• Problem to work on: Convert the stretch of the listing from the line containing "Where should I" through the line containing "click(x=244, y=495)" into a Markdown table with columns n and Line, giving each non-blank line its own numbered row.

• Records supplied:
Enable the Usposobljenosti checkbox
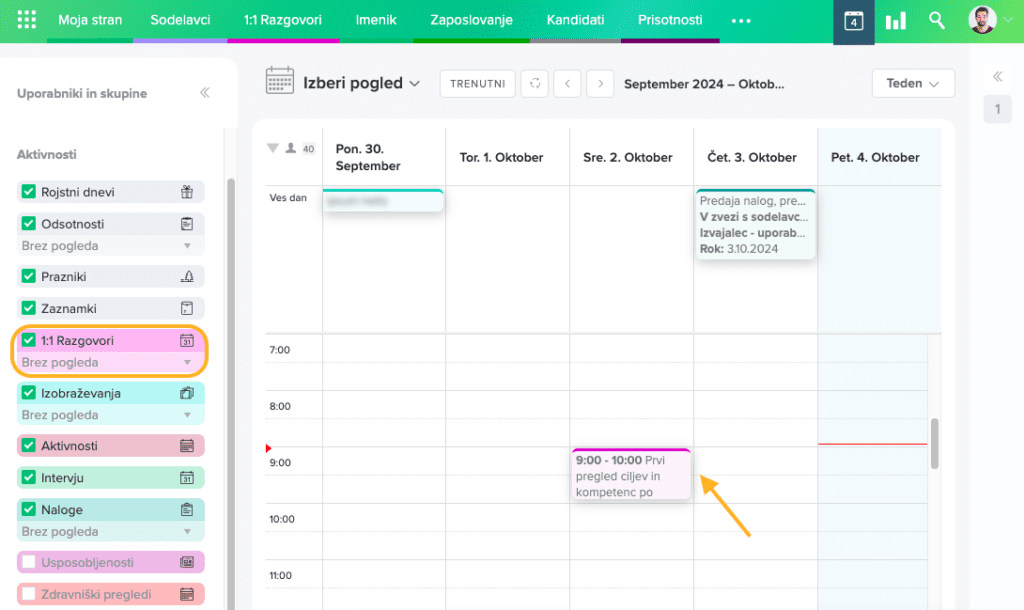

...

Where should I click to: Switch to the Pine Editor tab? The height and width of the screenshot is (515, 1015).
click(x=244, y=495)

...

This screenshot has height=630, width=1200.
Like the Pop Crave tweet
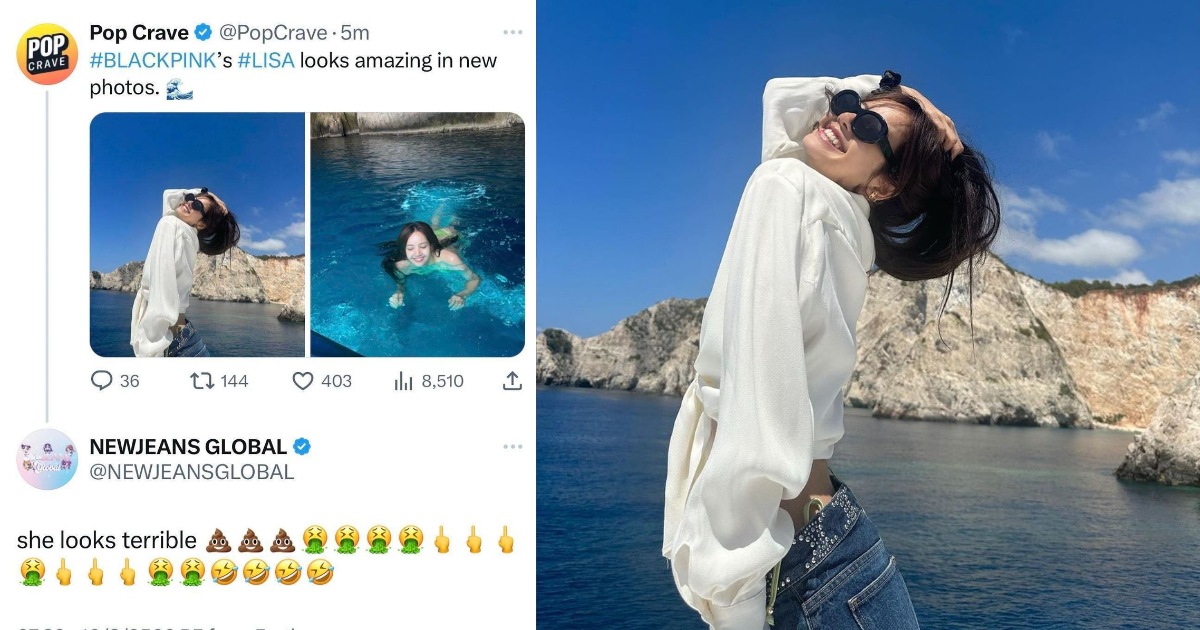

• Result of the task:
| n | Line |
|---|---|
| 1 | Where should I click to: Switch to the Pine Editor tab? The height and width of the screenshot is (515, 1015). |
| 2 | click(x=244, y=495) |